Capasso was serving as interim CEO when the indictment came down. But instead of a suspension, Broward Health’s board voted 4-1 on Jan. 31 to give her the $750,000-a-year job full time. Capasso also stands to collect incentive bonuses that could bring her total take-home pay to $1,125,000.
Capasso’s deal, however, didn’t sit well with Gov. Scott. On April 20, he sent a letter to Broward Health’s board questioning the “appropriateness” of her “significant increase in base pay and bonuses.”

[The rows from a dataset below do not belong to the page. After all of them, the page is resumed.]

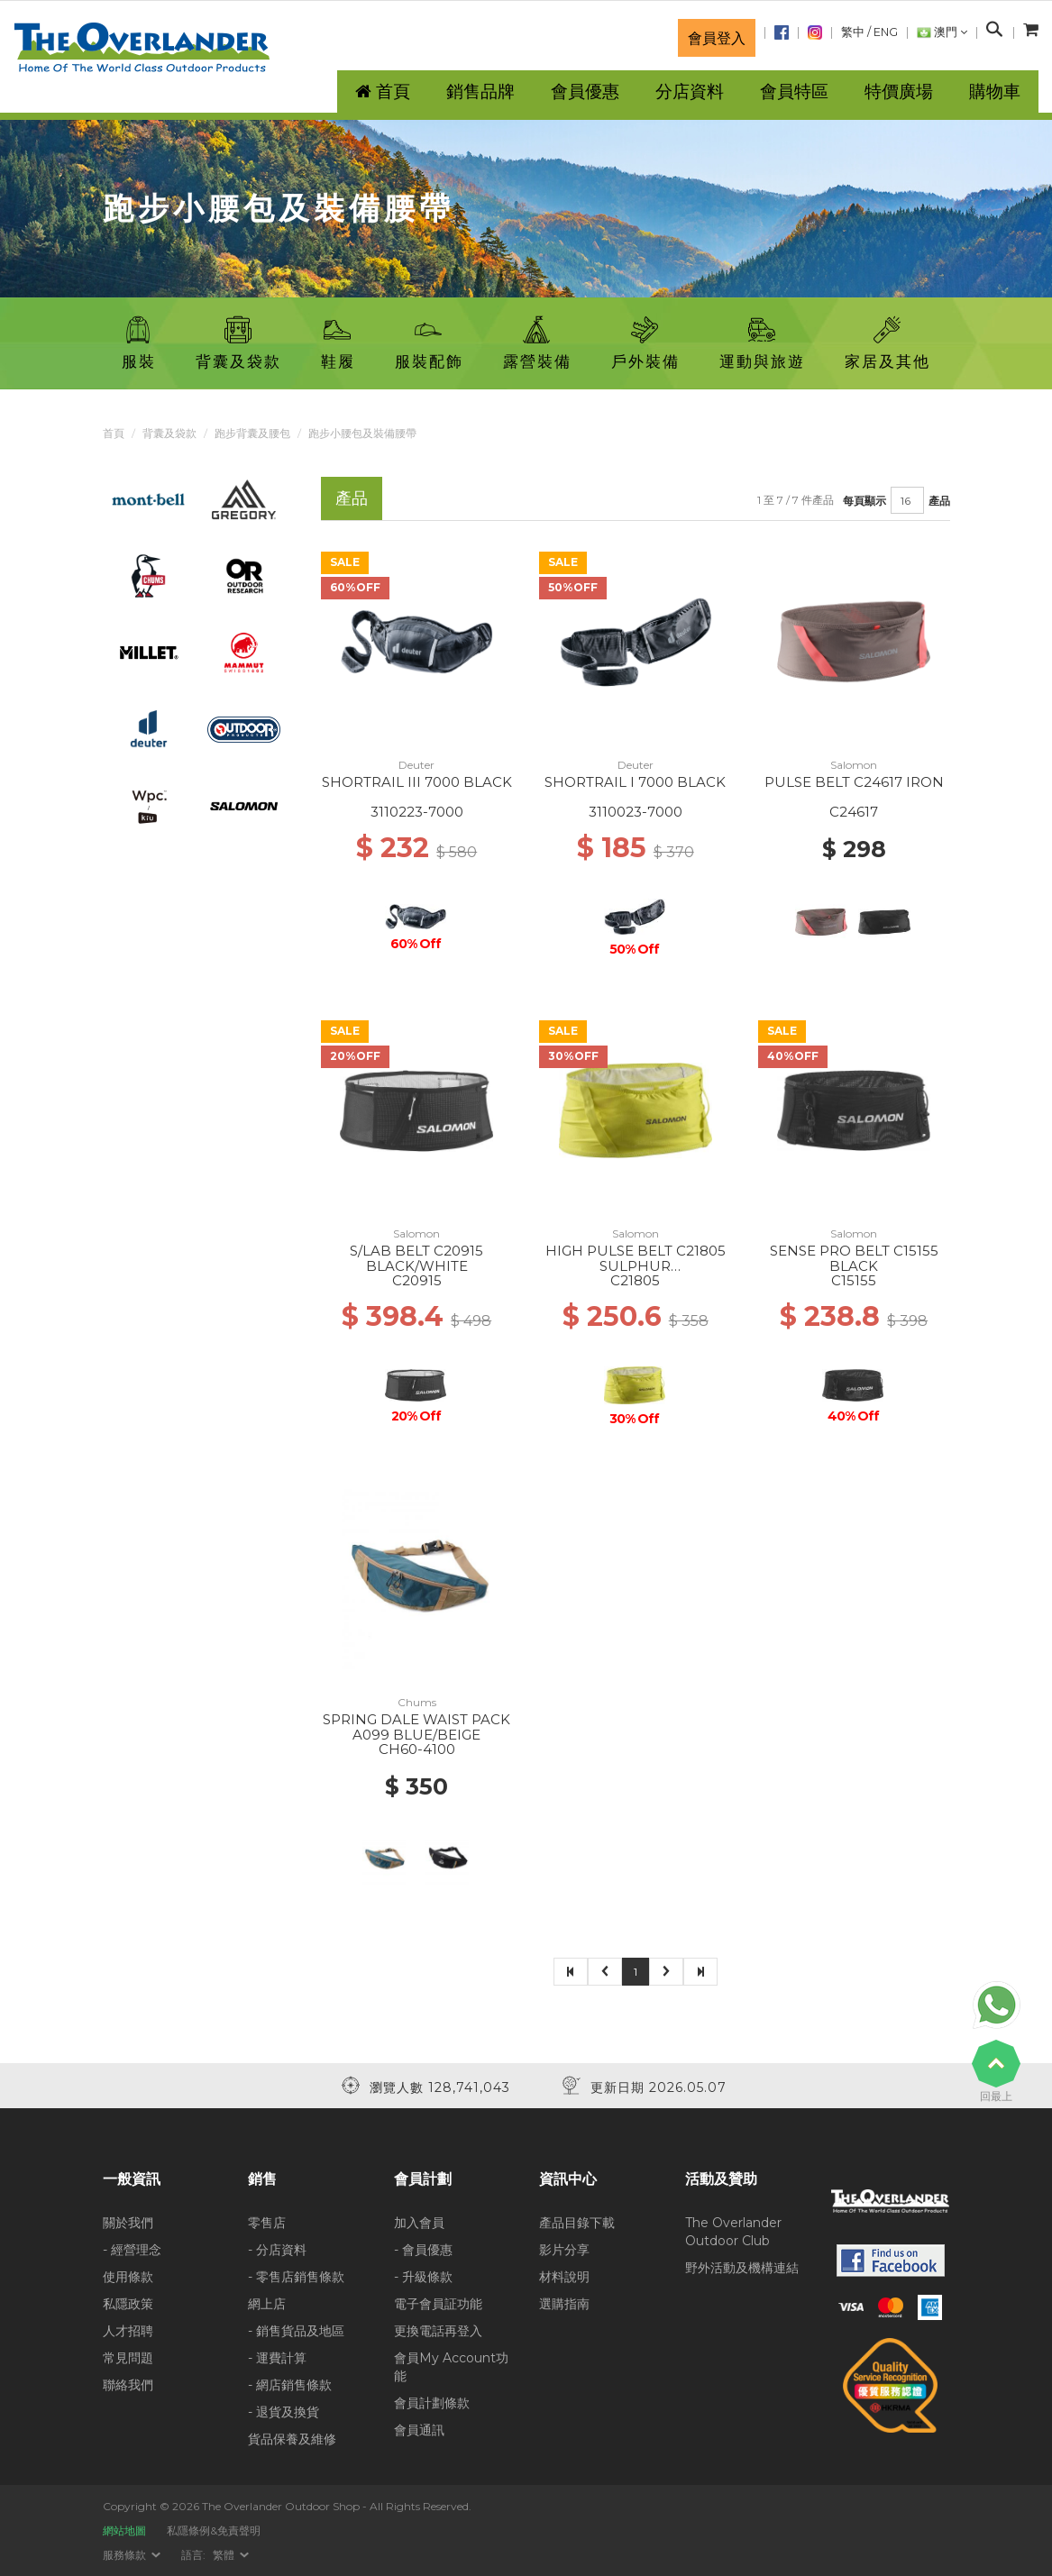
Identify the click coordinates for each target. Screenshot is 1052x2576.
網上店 (267, 2304)
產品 (939, 500)
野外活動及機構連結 (742, 2268)
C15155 (853, 1280)
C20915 (417, 1280)
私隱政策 (128, 2304)
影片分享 (564, 2250)
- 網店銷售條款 (290, 2385)
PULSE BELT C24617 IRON (854, 781)
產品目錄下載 (577, 2223)
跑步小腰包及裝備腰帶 (362, 433)
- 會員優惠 (423, 2250)
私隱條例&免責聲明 (214, 2530)
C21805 (635, 1280)
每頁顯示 (864, 500)
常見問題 (128, 2358)
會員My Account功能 (451, 2367)
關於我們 (128, 2223)
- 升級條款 (423, 2277)
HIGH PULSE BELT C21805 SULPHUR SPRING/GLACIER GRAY (635, 1265)
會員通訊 (419, 2430)
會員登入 (717, 38)
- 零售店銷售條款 (296, 2277)
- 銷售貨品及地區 (296, 2331)
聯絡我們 (128, 2385)
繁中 (852, 32)
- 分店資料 (277, 2250)
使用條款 (128, 2277)
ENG (886, 32)
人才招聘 (128, 2331)
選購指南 (564, 2304)
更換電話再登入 (438, 2331)
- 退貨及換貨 (283, 2412)
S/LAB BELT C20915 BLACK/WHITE (416, 1258)
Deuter (416, 765)
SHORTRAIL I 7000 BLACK (635, 781)
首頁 (113, 433)
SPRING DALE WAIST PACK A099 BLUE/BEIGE (416, 1727)
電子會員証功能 (438, 2304)
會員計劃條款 (432, 2403)
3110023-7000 (635, 811)
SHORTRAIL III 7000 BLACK (417, 781)
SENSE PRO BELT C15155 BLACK (854, 1258)
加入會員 (419, 2223)
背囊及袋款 (169, 433)
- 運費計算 (277, 2358)
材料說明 (564, 2277)
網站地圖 (124, 2530)
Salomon (853, 765)
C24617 (853, 811)
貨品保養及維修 (292, 2439)
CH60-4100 (417, 1749)
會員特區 (794, 91)
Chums (417, 1702)
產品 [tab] (351, 498)
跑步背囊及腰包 (252, 433)
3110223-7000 (416, 811)
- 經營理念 (132, 2250)
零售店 (267, 2223)
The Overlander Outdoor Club (733, 2232)
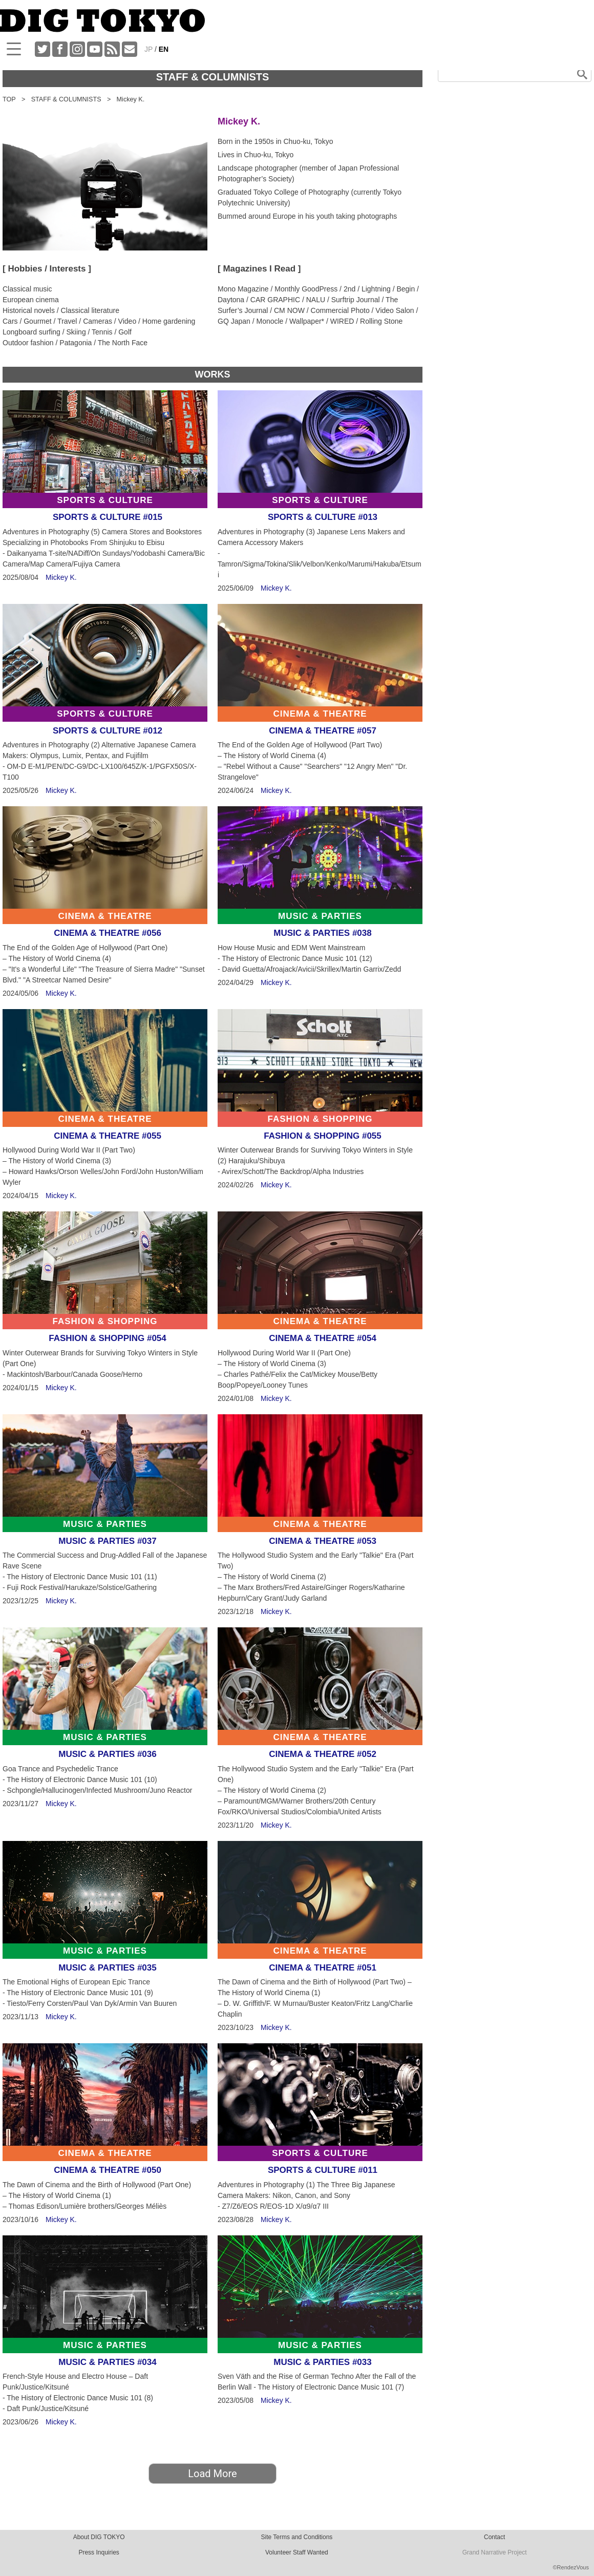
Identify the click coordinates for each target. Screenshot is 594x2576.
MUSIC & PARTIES (320, 916)
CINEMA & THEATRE (320, 714)
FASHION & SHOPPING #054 (107, 1338)
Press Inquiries (98, 2552)
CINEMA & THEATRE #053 (322, 1541)
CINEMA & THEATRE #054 (322, 1338)
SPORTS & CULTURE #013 (322, 517)
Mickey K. (61, 577)
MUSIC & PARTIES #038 (322, 933)
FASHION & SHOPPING (319, 1119)
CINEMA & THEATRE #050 (107, 2170)
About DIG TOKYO (99, 2537)
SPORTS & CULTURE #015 (107, 517)
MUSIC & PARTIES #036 (107, 1754)
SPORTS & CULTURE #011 (322, 2170)
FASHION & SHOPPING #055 (322, 1136)
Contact (494, 2537)
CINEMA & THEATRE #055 (107, 1136)
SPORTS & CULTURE (105, 500)
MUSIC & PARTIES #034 (107, 2362)
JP (148, 49)
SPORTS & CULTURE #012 (107, 731)
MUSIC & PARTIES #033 (322, 2362)
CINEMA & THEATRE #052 (322, 1754)
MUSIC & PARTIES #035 (107, 1968)
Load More (212, 2473)
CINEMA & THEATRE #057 (322, 731)
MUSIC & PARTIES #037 (107, 1541)
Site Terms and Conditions (296, 2537)
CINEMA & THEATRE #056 (107, 933)
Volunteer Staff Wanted (296, 2552)
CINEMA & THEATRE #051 (322, 1968)
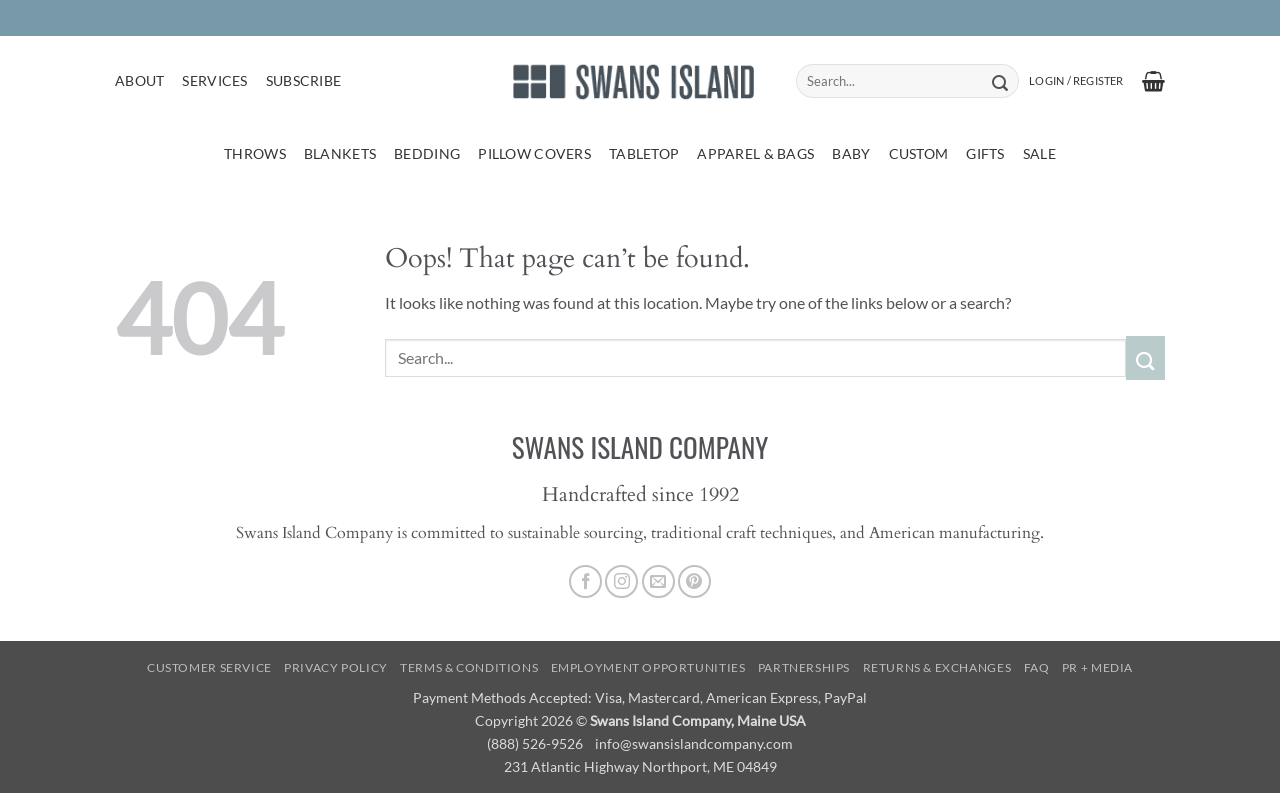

“It is my expectation that any bonus be performance-based and in this case, the measures should include a reduction in the dependence of the district on taxpayer dollars, quality care and patient satisfaction, hospital profitability and patient access to care,” Scott wrote. “As a board member of a hospital district that receives more than $140 million in taxpayer dollars, I urge you to take action to ensure the appropriateness of total compensation and accountability through performance measures.”
At the May 30 regular board meeting, commissioners discussed plans to address the governor’s concerns at a special meeting following the June 27 meeting. (You can view the May meeting at the Dan Lewis Report here.)
Whistleblower complaint
Hatfield’s whistleblower complaint was filed in April. Her complaint against the North Broward Hospital District, Broward Health’s legal name, says that when she was wrongfully dismissed on March 16 she was the “longest-tenured of five senior executive secretaries” at the district.
The lawsuit says Hatfield was sought out as a witness by Assistant State Attorney Tim Donnelly, chief of his office’s Public Corruption/Special Investigations Unit.
“Donnelly initially subpoenaed Hatfield to give a sworn statement in December 2016 and later to appear before the Broward County Grand Jury in September 2017,” the lawsuit says.
Florida Bulldog and later the Sun-Sentinel reported in late September that Hatfield had testified before the grand jury. At one point, Capasso “commented to Hatfield about her having testified,” the lawsuit says.
“She said to Pam something along the lines of, ‘Well, we will all find out what you said sooner or later,’ ” said Hatfield’s Fort Lauderdale attorney William Amlong.
Five weeks after the Dec. 12, 2017 indictment, Hatfield was told that she was being transferred away from Capasso to work for Sandra Todd-Atkinson, chief executive of the district’s Fort Lauderdale hospital, Broward Health Medical Center, at the same title and pay, the complaint says.
On March 16, Hatfield was told that her new position was being eliminated.
According to the complaint, Broward Health “retaliated” against Hatfield because of her testimony. Hatfield is seeking permanent reinstatement, money damages, lost wages and attorney’s fees and costs.
Broward Health has not yet filed a response. The case is assigned to Judge John Bowman.